Provided records Block Start

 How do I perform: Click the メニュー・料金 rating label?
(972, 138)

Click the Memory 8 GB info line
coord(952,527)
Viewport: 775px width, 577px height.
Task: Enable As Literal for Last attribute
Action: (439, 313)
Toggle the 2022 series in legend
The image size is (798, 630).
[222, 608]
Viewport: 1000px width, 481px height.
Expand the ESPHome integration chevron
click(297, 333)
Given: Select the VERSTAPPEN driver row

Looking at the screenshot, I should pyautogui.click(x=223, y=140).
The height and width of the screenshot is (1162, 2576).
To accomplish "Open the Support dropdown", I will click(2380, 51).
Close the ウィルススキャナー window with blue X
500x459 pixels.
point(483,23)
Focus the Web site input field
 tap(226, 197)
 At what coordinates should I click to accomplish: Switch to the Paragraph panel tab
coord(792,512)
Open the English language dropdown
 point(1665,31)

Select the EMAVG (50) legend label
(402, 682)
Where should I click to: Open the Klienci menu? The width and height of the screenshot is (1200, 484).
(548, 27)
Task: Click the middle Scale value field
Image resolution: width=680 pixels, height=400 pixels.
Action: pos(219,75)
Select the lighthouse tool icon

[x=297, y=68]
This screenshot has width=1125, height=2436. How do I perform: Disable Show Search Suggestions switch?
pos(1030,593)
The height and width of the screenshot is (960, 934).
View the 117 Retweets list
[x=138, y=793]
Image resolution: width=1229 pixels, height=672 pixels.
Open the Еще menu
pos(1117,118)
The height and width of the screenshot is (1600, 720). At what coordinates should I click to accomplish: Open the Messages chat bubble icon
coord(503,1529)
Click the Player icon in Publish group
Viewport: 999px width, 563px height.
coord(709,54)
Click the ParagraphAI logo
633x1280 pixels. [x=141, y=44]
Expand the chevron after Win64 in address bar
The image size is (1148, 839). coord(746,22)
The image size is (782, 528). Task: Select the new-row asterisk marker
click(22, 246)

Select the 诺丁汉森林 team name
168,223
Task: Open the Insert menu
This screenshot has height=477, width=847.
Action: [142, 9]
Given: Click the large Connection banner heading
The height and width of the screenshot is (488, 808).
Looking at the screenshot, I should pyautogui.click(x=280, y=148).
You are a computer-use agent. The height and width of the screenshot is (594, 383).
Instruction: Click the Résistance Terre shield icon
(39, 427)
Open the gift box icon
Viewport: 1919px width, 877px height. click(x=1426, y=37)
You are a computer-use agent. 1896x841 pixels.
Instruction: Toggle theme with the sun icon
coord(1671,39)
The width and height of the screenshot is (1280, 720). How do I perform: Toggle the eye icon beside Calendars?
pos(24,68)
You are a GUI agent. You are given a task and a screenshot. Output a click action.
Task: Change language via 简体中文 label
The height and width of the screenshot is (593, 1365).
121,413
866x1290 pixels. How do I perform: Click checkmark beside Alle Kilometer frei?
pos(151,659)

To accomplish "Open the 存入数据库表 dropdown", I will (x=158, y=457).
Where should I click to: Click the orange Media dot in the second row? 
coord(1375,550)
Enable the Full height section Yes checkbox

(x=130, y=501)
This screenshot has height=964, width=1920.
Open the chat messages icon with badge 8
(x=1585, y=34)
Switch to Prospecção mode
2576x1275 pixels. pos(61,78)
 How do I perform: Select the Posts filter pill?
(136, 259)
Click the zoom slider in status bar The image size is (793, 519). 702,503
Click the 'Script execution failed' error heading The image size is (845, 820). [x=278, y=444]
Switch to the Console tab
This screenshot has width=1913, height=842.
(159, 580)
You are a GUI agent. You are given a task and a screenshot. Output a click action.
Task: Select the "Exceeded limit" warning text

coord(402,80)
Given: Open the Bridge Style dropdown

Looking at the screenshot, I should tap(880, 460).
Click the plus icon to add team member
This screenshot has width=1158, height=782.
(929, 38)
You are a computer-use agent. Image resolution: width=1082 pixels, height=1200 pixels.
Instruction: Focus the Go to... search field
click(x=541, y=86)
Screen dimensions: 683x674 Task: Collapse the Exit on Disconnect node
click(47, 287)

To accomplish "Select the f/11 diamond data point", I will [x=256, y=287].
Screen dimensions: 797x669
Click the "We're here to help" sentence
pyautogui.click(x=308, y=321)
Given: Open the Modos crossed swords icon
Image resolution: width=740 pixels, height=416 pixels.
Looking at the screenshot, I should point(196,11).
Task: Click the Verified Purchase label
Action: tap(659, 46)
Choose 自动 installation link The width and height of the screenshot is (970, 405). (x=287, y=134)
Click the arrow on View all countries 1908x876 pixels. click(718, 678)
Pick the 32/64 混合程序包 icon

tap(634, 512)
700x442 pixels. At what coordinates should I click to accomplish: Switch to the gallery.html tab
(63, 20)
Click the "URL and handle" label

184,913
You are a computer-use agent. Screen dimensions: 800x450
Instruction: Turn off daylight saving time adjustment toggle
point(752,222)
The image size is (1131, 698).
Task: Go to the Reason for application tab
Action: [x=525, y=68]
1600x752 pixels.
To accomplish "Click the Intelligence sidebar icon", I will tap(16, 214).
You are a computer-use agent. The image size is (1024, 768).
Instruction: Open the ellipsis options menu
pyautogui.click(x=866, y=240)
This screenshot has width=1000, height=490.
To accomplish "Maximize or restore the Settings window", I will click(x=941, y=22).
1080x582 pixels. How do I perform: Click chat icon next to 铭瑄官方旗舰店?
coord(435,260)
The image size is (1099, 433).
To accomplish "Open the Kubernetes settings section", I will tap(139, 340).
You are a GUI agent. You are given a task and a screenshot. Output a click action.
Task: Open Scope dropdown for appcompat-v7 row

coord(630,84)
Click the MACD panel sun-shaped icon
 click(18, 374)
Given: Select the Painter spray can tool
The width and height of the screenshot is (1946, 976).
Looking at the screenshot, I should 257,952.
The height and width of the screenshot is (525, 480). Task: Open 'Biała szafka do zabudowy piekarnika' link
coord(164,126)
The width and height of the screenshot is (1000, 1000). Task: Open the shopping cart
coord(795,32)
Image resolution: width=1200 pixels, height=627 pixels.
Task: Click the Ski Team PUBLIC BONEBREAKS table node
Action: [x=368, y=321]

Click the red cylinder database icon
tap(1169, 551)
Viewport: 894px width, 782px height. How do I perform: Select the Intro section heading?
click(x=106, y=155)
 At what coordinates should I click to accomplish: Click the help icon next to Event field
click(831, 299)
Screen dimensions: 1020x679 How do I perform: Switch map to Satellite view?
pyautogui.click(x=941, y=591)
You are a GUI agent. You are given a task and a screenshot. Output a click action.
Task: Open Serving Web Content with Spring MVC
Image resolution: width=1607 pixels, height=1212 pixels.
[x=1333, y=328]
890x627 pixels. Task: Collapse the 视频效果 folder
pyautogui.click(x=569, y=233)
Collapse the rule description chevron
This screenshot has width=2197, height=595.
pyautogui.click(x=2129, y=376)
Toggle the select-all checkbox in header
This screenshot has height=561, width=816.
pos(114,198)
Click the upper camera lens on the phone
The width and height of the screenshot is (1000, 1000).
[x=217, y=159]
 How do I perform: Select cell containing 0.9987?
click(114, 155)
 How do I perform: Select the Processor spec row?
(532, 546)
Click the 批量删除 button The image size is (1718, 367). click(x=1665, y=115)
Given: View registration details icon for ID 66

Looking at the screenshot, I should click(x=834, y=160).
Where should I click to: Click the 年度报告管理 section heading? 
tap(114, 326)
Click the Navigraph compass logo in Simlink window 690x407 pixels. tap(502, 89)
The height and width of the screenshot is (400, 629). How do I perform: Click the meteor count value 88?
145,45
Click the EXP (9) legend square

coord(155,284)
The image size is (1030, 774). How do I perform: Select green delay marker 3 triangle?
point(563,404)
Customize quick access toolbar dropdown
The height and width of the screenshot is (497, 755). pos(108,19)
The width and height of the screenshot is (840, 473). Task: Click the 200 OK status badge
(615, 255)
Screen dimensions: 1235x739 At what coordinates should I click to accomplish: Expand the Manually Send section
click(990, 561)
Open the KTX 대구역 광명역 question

Provided records Block End

> **What you have to do**
Please go through the data above and copy each line containing the word "window".

> **Solution to the problem**
Close the ウィルススキャナー window with blue X
To accomplish "Maximize or restore the Settings window", I will click(x=941, y=22).
Click the Navigraph compass logo in Simlink window 690x407 pixels. tap(502, 89)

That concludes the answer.